Post by Sarah Bessey Re: Churches Ignore Never Married Older and/or Childless Christian Women, Discriminate Against Them

Post by Sarah Bessey Re: Churches Ignore Never Married Older and/or Childless Christian Women, Discriminate Against Them In which they are overlooked in a sea of hipsters”

(Link): In which they are overlooked in a sea of hipsters by Sarah Bessey

Excerpts:

    A few months ago, I requested stories or anecdotes about how it feels to be a woman in the church. I was more than a little overwhelmed by the responses, both the sheer number and the content, but I did my best to respond to each one. Women filled my inbox with stories – beautiful and horrible, hurtful and empowering – about their experiences within the institutions of Christianity.

    After all my research, I thought I knew what to expect. And sure enough, there were the stories about women feeling marginalized because they are not married or do not/ cannot have children; stories about women who had men turn their backs when they stood up to preach their first sermon; stories about women who stayed in abusive marriages because of their church teachings; a lot of affirming women who found their voice and healing within church.

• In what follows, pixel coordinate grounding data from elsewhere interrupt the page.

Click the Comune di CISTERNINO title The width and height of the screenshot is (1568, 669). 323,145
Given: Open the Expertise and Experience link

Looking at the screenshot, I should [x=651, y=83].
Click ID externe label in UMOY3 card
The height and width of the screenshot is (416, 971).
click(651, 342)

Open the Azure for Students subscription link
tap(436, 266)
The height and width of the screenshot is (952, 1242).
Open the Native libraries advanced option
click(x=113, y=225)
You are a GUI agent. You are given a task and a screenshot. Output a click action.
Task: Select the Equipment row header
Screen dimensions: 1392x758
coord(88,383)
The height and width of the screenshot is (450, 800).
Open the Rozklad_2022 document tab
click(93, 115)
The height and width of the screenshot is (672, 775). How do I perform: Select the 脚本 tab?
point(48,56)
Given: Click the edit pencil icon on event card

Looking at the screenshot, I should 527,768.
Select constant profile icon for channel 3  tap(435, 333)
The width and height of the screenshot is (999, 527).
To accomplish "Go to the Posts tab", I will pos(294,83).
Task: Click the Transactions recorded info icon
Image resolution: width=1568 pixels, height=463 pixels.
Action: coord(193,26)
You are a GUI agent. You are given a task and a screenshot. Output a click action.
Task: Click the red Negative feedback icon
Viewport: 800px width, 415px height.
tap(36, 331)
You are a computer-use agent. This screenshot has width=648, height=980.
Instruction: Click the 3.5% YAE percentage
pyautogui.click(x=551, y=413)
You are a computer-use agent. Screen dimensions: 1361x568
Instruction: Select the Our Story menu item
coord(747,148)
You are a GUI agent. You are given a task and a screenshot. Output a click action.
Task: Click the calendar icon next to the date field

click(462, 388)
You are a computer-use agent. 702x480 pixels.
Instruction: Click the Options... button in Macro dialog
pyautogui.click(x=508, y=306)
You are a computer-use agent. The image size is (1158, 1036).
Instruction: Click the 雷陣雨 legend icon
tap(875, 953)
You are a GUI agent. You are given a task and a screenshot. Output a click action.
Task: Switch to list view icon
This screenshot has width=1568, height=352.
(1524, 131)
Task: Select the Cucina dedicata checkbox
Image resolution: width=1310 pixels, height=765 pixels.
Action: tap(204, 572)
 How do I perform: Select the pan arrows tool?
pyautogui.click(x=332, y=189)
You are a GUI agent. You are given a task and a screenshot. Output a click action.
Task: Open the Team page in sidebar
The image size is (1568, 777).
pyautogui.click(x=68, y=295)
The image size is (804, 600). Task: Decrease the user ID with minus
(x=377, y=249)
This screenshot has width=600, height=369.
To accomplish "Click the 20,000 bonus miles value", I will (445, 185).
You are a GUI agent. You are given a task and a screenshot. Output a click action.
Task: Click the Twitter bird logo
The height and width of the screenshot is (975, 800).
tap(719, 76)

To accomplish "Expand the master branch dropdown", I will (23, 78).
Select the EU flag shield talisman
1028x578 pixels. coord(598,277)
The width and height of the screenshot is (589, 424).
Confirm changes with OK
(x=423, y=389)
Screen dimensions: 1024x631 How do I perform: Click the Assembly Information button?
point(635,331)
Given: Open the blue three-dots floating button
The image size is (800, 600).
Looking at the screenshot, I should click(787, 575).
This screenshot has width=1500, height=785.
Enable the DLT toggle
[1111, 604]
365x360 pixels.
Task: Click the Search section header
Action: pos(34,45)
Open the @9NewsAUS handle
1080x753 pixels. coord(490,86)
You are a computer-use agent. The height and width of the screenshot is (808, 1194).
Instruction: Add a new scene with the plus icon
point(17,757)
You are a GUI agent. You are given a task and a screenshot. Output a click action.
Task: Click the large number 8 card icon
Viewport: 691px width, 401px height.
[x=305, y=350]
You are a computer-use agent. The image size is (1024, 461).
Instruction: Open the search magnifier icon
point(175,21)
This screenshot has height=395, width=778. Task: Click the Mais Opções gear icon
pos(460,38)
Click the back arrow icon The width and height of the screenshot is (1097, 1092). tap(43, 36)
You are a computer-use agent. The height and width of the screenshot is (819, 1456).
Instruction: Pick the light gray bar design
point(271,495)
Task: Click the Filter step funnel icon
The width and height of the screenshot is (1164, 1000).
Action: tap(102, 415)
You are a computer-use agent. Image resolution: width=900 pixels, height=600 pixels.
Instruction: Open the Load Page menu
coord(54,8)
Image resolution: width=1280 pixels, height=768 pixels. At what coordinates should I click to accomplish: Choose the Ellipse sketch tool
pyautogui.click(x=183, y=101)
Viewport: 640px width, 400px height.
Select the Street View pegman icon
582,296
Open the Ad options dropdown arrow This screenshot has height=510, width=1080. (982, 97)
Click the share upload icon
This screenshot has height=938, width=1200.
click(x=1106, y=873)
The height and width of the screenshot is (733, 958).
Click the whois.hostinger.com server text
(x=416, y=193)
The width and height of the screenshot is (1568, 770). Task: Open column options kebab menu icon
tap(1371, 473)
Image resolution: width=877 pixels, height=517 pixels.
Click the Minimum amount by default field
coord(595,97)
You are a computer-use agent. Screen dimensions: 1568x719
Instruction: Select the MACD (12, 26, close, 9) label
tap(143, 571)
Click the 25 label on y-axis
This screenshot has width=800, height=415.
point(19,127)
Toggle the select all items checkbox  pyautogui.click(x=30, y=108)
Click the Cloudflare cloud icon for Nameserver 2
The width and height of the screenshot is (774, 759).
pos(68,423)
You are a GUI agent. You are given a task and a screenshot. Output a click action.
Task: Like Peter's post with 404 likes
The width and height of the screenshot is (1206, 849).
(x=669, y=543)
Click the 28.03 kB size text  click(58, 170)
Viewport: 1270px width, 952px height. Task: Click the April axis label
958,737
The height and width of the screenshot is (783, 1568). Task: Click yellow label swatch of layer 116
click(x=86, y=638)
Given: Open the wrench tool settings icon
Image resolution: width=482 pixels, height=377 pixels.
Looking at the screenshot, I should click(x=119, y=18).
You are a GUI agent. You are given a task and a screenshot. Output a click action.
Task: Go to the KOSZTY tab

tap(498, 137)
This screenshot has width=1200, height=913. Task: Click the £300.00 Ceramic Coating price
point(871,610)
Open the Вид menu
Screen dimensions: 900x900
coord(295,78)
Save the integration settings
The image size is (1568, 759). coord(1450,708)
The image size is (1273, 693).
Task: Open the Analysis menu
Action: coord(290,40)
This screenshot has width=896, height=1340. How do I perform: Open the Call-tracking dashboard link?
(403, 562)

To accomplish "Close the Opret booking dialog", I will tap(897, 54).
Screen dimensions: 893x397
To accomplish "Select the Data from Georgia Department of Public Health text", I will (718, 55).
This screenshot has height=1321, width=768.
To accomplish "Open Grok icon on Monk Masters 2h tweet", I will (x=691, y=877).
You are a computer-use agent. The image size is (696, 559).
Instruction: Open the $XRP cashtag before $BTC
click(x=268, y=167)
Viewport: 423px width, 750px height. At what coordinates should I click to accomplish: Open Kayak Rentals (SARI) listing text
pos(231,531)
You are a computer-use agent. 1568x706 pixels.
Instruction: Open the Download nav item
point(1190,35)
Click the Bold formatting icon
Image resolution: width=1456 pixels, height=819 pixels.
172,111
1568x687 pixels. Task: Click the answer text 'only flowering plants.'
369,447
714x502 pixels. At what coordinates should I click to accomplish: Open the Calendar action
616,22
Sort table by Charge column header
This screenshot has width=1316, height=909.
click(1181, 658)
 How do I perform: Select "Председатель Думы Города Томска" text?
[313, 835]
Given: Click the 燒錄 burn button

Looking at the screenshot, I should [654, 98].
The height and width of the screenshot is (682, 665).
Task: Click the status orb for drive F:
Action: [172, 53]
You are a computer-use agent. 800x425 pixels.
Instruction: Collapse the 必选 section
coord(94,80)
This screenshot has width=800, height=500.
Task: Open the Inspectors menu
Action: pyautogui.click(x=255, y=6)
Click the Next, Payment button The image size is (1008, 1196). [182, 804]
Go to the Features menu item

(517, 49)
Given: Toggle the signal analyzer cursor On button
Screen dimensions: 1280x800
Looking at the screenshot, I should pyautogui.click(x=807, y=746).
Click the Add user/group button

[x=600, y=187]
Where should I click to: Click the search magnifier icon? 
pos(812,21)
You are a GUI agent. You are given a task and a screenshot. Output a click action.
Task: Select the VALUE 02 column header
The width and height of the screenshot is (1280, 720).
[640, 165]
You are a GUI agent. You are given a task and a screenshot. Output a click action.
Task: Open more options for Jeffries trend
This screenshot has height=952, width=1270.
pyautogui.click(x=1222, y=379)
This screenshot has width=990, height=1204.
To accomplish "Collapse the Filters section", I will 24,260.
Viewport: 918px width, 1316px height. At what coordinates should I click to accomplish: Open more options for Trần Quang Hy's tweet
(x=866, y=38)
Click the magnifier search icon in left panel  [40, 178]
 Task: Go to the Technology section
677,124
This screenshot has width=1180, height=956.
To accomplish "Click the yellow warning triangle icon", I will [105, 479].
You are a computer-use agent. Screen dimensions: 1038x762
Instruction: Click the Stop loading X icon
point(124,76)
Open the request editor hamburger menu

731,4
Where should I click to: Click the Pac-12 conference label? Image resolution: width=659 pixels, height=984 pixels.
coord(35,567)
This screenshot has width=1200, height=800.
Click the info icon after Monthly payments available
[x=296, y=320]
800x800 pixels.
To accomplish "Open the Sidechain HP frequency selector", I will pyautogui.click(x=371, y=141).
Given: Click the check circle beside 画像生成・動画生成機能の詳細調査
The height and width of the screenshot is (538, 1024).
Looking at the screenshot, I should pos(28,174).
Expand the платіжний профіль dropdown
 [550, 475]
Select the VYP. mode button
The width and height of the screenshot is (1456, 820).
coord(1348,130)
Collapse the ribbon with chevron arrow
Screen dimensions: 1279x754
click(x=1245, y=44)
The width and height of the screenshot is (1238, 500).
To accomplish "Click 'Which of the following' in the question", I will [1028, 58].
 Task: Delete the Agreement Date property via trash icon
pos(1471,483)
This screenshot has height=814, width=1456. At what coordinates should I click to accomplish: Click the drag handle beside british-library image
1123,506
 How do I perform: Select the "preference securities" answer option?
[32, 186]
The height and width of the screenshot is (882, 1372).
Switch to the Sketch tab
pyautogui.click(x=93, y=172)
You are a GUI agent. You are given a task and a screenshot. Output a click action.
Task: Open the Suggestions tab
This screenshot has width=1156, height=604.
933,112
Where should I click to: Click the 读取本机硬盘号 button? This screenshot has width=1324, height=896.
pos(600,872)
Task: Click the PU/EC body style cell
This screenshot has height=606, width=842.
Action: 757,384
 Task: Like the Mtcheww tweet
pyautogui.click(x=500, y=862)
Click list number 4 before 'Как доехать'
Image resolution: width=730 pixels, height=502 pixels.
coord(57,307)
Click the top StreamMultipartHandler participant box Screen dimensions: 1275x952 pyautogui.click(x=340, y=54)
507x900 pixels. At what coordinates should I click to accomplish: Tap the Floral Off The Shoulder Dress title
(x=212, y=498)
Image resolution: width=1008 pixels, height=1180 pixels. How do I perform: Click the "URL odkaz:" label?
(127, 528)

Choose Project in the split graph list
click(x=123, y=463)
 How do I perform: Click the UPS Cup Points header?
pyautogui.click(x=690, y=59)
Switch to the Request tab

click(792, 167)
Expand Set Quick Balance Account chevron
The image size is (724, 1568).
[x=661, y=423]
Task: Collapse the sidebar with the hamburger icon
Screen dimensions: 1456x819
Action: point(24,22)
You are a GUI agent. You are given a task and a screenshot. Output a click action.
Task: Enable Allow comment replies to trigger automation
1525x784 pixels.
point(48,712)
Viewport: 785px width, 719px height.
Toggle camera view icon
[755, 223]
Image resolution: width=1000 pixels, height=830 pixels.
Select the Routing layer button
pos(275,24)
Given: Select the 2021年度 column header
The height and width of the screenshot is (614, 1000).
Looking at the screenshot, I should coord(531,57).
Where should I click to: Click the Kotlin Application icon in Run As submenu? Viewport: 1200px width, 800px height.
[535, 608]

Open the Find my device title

    But one theme emerged that I hadn’t looked for, over and over: Women, in the middle of their lives, who felt invisible and ignored by the church, the same way they feel invisible or ignored in our culture.

    These are women of my mother’s generation perhaps, maybe ten or even twenty years on either side. And I heard their hurt and sorrow and stoicism.

    ..One woman told me about how she had led worship at her church for years. But when a new young pastor was hired, he wanted a cooler band to get more young people, and the first thing to go were the older women. “No one wanted to see old women on stage,” she wrote candidly without bitterness, and so she was replaced with young women in their late teens and early twenties. She misses leading worship.

    …Women told me about how hard it is to be middle-aged or to be considered unbeautiful in a church culture which values youth and energy and talent. In a sea of hipsters and motivated young people with self-promotion apparently engrained into their DNA, they feel invisible and over-looked, slow and ignored.

    ..I asked older women in my life and found the same was true. Once a woman reaches a certain age or if a woman is not considered beautiful or outgoing or charming, she often disappears in the eyes of her community. She still has a rich and meaningful life, don’t get me wrong, but they all said, sadly, that yes, they are well-educated or experienced or wise, and yet, they are never asked, they are never invited, they are rarely noticed.

    …It’s an idealist view, a dreamer’s dream, but if there is one place where women of a certain age or women who do not fit the cultural expectations of “beauty” should feel valued and affirmed, celebrated and acknowledged, honoured and even just seen, oh, my goodness, let it be within the Body of Christ!